(INSTRUCTIONS FOR THE TASK)
Write out, exactly and in full, the line where "900x611 pixels." appears together with all lines that follow it in the entries below. Do not include pictures.

=== SOURCE RECORDS ===

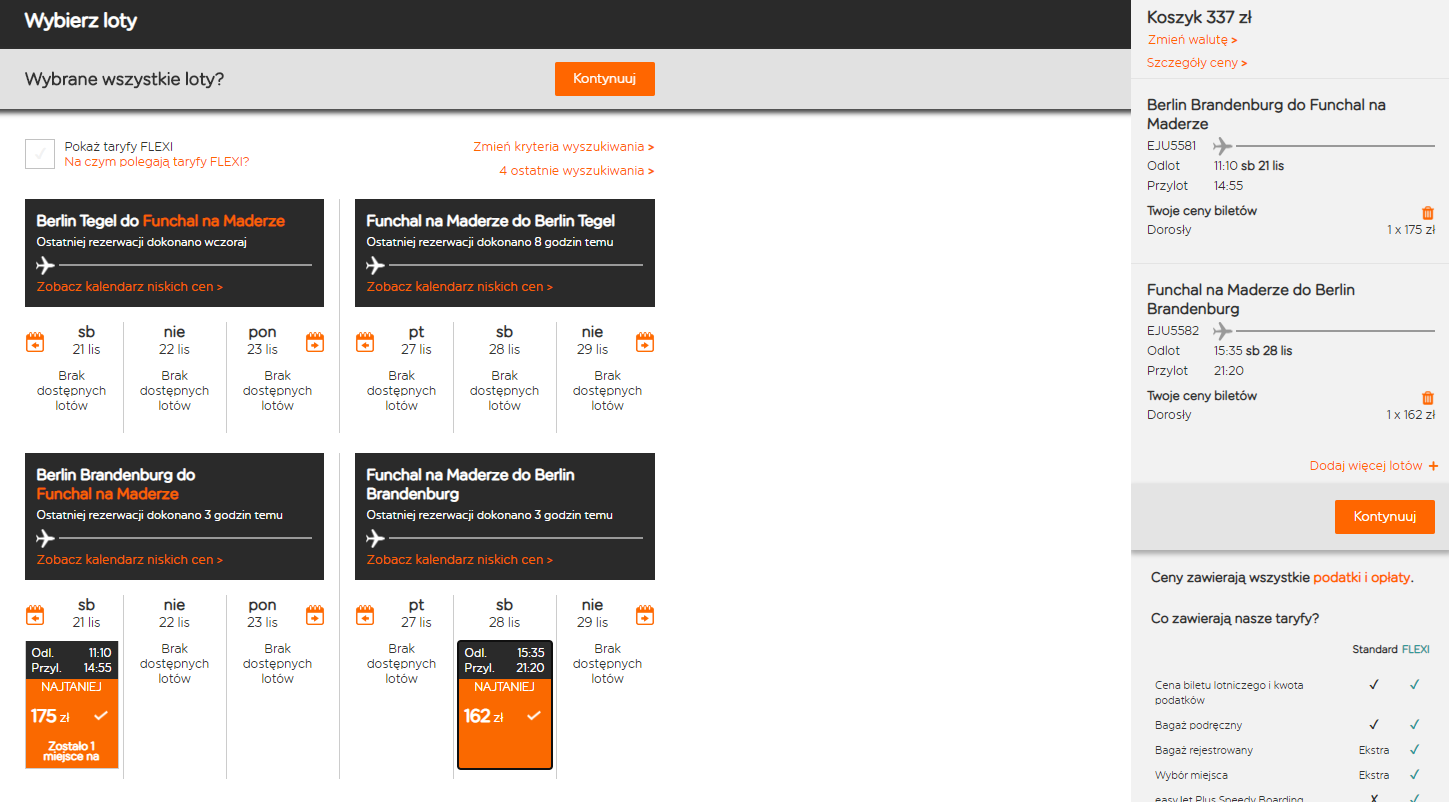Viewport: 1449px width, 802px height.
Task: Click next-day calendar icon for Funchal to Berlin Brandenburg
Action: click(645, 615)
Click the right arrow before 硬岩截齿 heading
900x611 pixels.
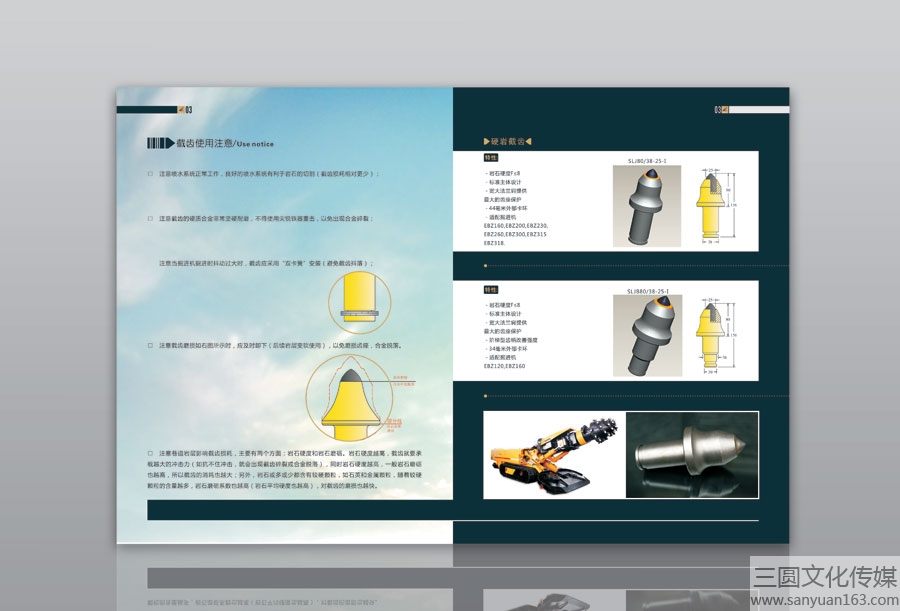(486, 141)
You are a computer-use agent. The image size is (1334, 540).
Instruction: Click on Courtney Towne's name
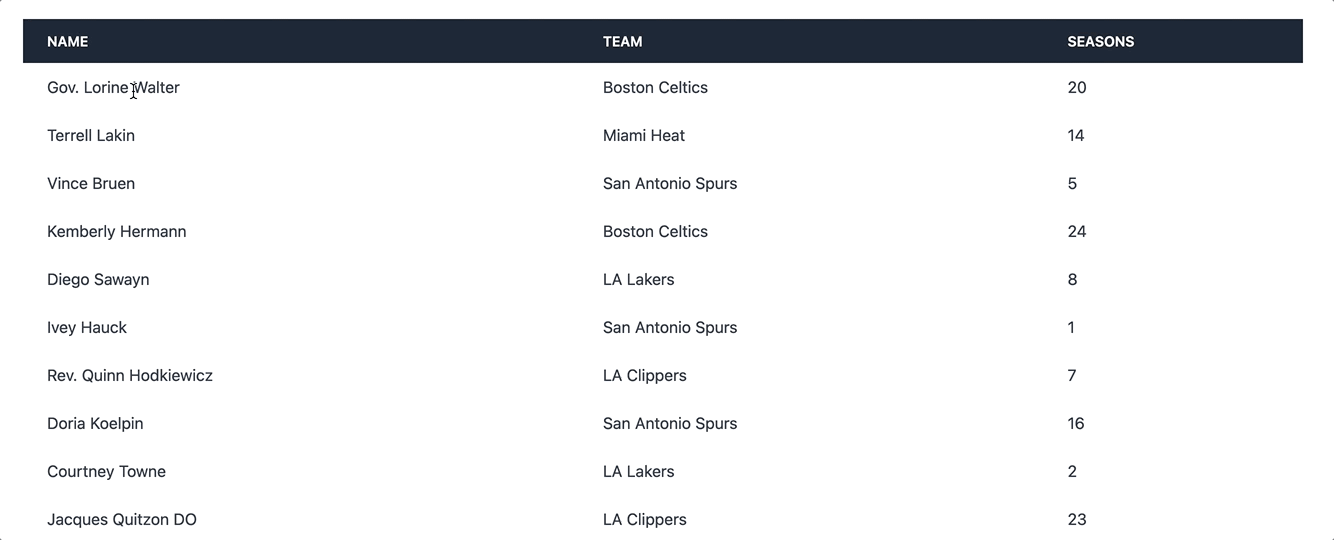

===

(SOLUTION FOR THIS PROBLEM)
900x611 pixels.
(486, 141)
You are a computer-use agent. The image size is (1334, 540).
Instruction: Click on Courtney Towne's name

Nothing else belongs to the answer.